Впрочем, что явь, что сон? Дурацкие, однако, вопросы приходят в голову человека на пороге сновидения. Ответы на них все равно не найти — ни во сне, ни наяву…

Глаза мои вновь закрываются. Шелестит страница, шелестит невская вода. Но как же так? Могу ли я слышать в закрытой комнате плеск реки, хотя она и не очень далеко от меня? Быть может, сама Нева стала сейчас моим сновидением?

Город — творение человека. И в конце концов, нет ничего странного, что Петербург — это литература. Миф. Мираж. Но белая ночь, призрак природы, — тоже литература?
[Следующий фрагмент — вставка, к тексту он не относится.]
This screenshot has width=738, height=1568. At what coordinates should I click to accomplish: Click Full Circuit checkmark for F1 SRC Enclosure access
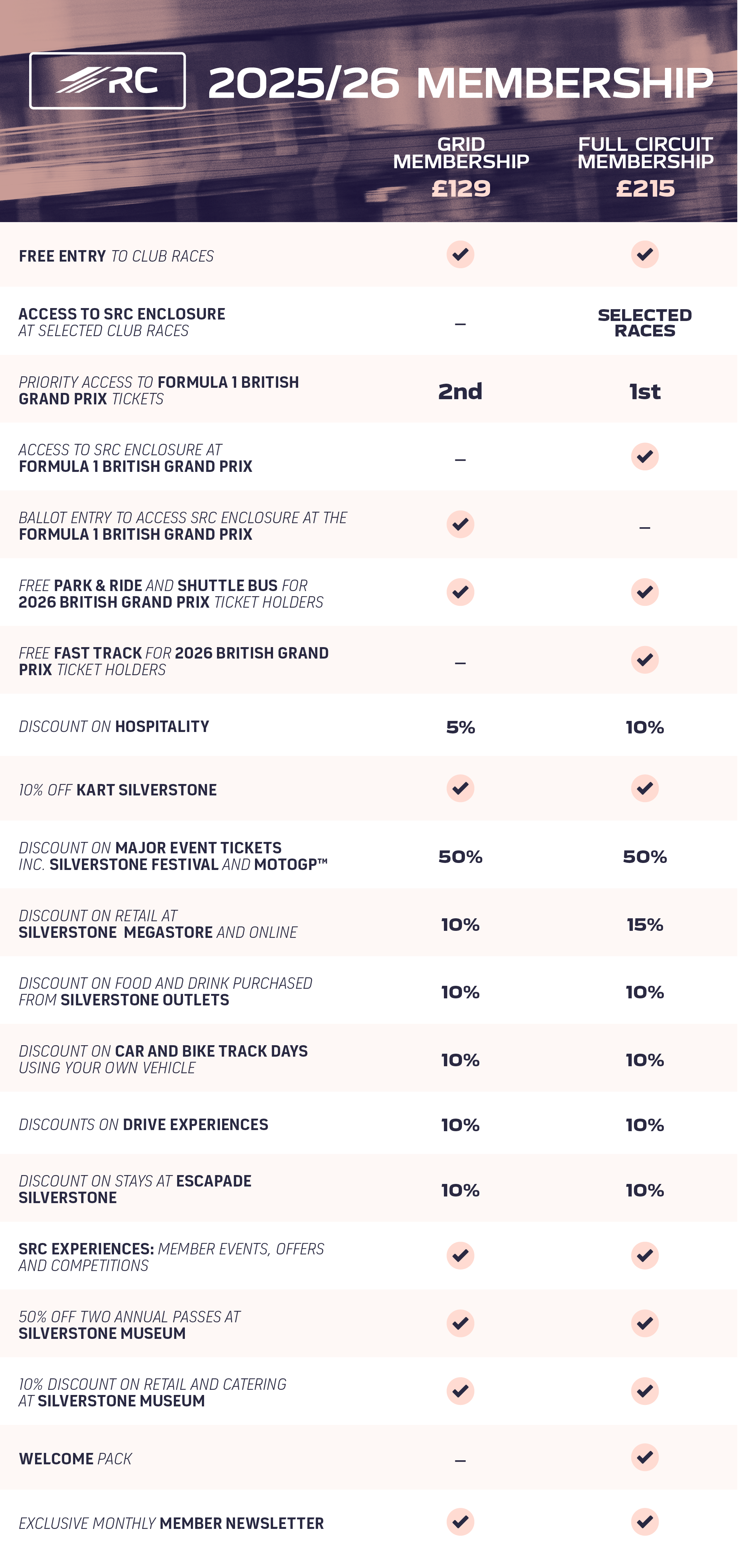point(644,456)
Достоевский и Андрей Белый бродят в ночном тумане, аукаются, но никак не могут встретиться. Размываются, словно столетия, силуэты людей…

Почти неотличимы друг от друга были сейчас: утро, день, вечер, ночь. Что более живое: сон или явь?

Никогда не забуду (он был или не был этот вечер)…

Правда, утренняя прохлада вернула ощущение реальности. Камень снова стал камнем, дерево — деревом, улица — улицей.

На улице разбитная деваха, когда я проходил мимо нее, сказала с улыбкой (полузевком?):

— У вас такой одинокий вид! И я так одинока! Пригласите меня к себе в гости! Я — ваша незнакомка.

Ну что же, поэт Александр Блок мне гораздо ближе, чем прозаик Андрей Белый. И реальнее.

 

Груды мусора да лужи, грязь, объедки, ржавый лом. Говорили: рай. А хуже место вряд ли где найдем. Вместо солнца и лазури — тучи, дождь и град, и снег; изверженья, войны, бури не закончатся вовек. Где рачительный хозяин — привести все в Божий вид? Не Адам, — хотя бы Каин, раз уж Авель был убит. Наша жизнь — короче суток. Лишь обдумать: что да как, или спрятаться в закуток и посвистывать в кулак. Под ногой то гвоздь, то склянка, то обертка от сластей. Так и вертится времянка с вывеской: Земля людей.